Dicono che la bozza di legge - che sarà discussa nel parlamento islandese nelle prossime settimane - costituirebbe un attacco all'ebraismo. La proposta è stata avanzata dalla deputata dei Progressisti, Silja Dögg Gunnarsdóttir, ed è sostenuta da diversi altri partiti politici islandesi.

La mutilazione di genitali femminili è illegale nel Paese dal 2005 ma non c'è alcuna disposizione per quanto riguarda la circoncisione maschile, ha detto Gunnarsdóttir ad euronews.

Il disegno di legge propone una pena detentiva di sei anni per chiunque si renda colpevole di "rimozione parziale o totale degli organi sessuali [del bambino]".

Cosa pensano le comunità religiose

Ma i leader religiosi - della comunità ebraica ma anche di quella cattolica - hanno criticato l'idea.

Le Comunità ebraiche dei Paesi Nordici hanno detto che se la legge fosse approvata impedirebbe ai loro "fratelli" di stabilirsi in Islanda.

"L'Islanda diventerebbe l'unico paese a vietare uno dei riti cardinali - forse il più importante - della tradizione ebraica moderna", si legge in una lettera.

"Ma non sarebbe la prima volta nella lunga tradizione del popolo ebraico. Nel corso della storia, più di un regime oppressivo ha cercato di eliminare il nostro popolo e sradicare l'ebraismo vietando le nostre pratiche religiose".

"Questa lettera potrebbe essere percepita come un'ingerenza negli affari interni islandesi. Perché dovrebbero starci a cuore? Il motivo è che sta per essere attaccato il giudaismo in un modo che riguarda gli ebrei di tutto il mondo. Se un qualsiasi paese con una popolazione cristiana vicina allo zero vietasse un rito centrale nel cristianesimo, come per esempio la comunione, siamo certi che tutto il mondo cristiano reagirebbe".

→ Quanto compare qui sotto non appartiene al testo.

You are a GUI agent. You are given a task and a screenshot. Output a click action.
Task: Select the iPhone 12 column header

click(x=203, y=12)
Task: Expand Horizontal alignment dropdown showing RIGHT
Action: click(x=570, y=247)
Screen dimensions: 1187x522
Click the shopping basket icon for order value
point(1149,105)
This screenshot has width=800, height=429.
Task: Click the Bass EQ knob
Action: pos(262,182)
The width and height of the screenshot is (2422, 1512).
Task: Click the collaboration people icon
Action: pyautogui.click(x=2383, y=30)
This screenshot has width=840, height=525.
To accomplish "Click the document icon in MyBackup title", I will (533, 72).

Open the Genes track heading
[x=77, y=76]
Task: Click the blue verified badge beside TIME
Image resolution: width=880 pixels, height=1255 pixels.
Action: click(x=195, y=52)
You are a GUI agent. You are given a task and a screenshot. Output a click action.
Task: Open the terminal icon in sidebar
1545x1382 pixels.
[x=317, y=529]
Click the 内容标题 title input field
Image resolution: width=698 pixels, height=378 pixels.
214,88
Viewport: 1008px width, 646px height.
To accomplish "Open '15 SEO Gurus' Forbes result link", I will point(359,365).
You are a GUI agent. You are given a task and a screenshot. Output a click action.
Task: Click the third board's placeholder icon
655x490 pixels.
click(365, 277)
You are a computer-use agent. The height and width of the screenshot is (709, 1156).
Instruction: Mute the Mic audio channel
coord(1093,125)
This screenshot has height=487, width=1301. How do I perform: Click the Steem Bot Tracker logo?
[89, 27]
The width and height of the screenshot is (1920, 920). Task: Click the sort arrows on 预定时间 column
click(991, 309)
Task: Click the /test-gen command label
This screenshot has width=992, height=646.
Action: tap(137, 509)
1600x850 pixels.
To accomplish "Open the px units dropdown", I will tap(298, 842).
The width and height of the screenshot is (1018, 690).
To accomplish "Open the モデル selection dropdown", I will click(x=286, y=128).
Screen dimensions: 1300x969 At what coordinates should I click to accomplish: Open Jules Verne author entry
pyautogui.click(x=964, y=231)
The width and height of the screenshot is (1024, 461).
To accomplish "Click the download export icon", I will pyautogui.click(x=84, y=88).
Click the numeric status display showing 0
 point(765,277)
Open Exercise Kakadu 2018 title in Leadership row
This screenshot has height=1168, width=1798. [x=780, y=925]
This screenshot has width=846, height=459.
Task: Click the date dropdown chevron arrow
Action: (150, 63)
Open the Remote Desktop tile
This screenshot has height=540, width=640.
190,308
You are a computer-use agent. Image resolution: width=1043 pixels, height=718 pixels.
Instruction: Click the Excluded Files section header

La giustificazione della parlamentare

Gunnarsdóttir ha affermato che le comunità ebraiche e musulmane non sono molto grandi in Islanda ma che stavano diffondendosi sempre più. "Lo vedo come una questione di protezione dei diritti dell'infanzia", ha aggiunto Gunnarsdóttir. "In Islanda riconosciamo la libertà di culto ma anche il diritto e la libertà di ciascuno di scegliere e di avere le proprie opinioni".

"Io sostengo la proposta e dico che alle persone dovrebbe essere permesso di avere delle convinzioni sulla propria vita, ma bisogna tracciare la linea quando queste hanno a che fare con altre persone. I bambini dovrebbero avere il diritto di scegliere le proprie convinzioni quando diventano adulti".

Gunnarsdóttir ha dichiarato di agire sulla base dei consigli forniti dai difensori civici dei bambini in cinque paesi nordici. Nel 2013 hanno detto che "la circoncisione senza indicazione medica su una persona incapace di fornire il consenso informato è in conflitto con i principi fondamentali dell'etica medica, in particolare perché l' operazione è irreversibile, dolorosa e può causare gravi complicazioni".